Qin Qianqian pura-pura tidak menyadari kecemasan di mata Xia Haoxiang dan memakan makan siangnya perlahan. Ketika Xia Haoxiang mengusulkan untuk jalan-jalan, dia berkata, “Aku masih ada urusan lain. Kamu pulang saja dulu.”
“Apakah kamu membutuhkan aku untuk menemanimu?” Xia Haoxiang mencoba membuat dirinya terlihat lebih perhatian.
“Tidak perlu. Aku bisa pergi sendiri.”
“Baiklah. Aku akan kembali ke kelas dulu.”
Xia Haoxiang memperhatikan Qin Qianqian berjalan menuju gerbang sekolah, lalu berlari ke kelas dengan cemas.
Qin Qianqian mengeluarkan ponselnya dan mengirim pesan WeChat ke Yin Ran. Baru setelah menerima balasannya, dia berjalan menuju gerbang sekolah dengan tenang.
Begitu saya keluar, saya melihat Maybach terparkir di pinggir jalan lagi, dengan Fu Jingchen duduk di kursi belakang.
“Bukankah kamu bilang aku akan terlambat dan naik taksi sendiri?” Dia membuka pintu dan masuk.
“Aku agak khawatir padamu, jadi aku datang untuk menjemputmu. Lagipula, aku tidak ada urusan.” Kata Fu Jingchen.
Qin Qianqian tidak memikirkan hal ini dan malah bertanya, “Apakah kamu sudah sarapan dan makan siang?”
“Ya, benar. Tadi Anda mengatakan bahwa setiap sesi akupunktur menghabiskan banyak energi, jadi saya harus makan.” Fu Jingchen menanggapi dengan patuh.
“Ya.”
Qin Qianqian mengangguk.
Yang paling dibenci dokter adalah pasien yang tidak mengikuti saran medis. Pasien yang patuh lebih baik.
Ketika mereka tiba di Kota Yujing, mereka langsung pergi ke rumah Fu Jingchen dan memberinya akupunktur di rumahnya.
“Sudah waktunya untuk kelasmu.” Tubuh Fu Jingchen saat ini penuh dengan jarum perak.
Qin Qianqian melihat ponselnya dan mendapati bahwa saat itu sudah pukul dua.
“Oh, kamu tidak perlu pergi sepagi ini sore,” katanya dengan tenang.
Lagipula, dia tidak benar-benar pergi ke kelas.
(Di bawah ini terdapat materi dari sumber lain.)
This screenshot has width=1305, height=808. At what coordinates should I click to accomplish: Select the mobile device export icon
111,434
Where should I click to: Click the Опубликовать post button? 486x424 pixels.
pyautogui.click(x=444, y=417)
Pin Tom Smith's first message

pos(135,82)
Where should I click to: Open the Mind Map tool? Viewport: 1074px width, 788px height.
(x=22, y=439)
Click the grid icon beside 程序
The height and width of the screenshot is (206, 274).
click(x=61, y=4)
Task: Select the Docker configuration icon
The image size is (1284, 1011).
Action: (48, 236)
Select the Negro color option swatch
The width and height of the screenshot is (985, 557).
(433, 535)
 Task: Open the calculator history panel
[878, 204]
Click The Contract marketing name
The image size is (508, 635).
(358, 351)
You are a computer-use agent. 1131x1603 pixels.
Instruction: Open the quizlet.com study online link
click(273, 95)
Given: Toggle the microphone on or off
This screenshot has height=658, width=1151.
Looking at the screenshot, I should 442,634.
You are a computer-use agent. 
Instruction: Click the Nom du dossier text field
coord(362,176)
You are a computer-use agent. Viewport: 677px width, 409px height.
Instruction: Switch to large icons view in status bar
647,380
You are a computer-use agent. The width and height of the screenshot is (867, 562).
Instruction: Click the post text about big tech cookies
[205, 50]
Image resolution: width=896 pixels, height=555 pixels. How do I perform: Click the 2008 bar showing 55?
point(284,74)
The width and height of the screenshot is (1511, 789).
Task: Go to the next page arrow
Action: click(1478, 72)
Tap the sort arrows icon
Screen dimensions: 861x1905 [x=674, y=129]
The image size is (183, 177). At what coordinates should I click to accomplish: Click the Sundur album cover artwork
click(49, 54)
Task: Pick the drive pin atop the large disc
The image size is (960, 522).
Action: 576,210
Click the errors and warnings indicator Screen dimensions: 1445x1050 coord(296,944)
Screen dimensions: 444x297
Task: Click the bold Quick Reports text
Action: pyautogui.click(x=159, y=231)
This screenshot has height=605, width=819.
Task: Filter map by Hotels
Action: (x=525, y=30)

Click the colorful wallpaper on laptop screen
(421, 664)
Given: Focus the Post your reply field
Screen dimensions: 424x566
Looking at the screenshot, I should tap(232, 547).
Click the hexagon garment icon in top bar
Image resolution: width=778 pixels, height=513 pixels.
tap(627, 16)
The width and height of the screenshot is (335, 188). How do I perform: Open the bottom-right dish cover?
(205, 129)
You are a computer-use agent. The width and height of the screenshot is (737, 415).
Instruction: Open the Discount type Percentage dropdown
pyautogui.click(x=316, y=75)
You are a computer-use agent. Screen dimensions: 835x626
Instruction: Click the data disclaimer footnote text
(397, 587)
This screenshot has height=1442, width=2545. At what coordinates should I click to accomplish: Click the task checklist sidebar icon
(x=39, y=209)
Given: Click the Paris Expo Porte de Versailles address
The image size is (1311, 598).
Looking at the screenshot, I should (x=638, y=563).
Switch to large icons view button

“Apa yang akan kamu lakukan?”
“Pergilah ke rumah sebelah dan buatlah dupa.” Qin Qianqian melihat waktunya hampir habis dan segera menyingkirkan jarum suntik itu.
“Biarkan aku menemanimu.”
“Tidak perlu.”
Qin Qianqian kembali ke vila sendirian, memasuki ruangan tempat dia mempelajari dupa, mengambil rempah-rempah dan mulai mengolahnya.
Pada saat yang sama, di ruang peralatan olahraga Sekolah Baiyu, dua orang saling berpelukan dan berciuman dengan penuh gairah. Setelah waktu yang lama, bibir mereka terpisah.
“Baiklah, Wanwan, berhentilah menangis. Bisakah kau mendengarkan penjelasanku?” Xia Haoxiang memeluk Lin Wanwan dengan satu tangan dan menyeka air mata di wajahnya dengan tangan lainnya.
Sentuhan lembut itu malah membuatnya semakin teralihkan.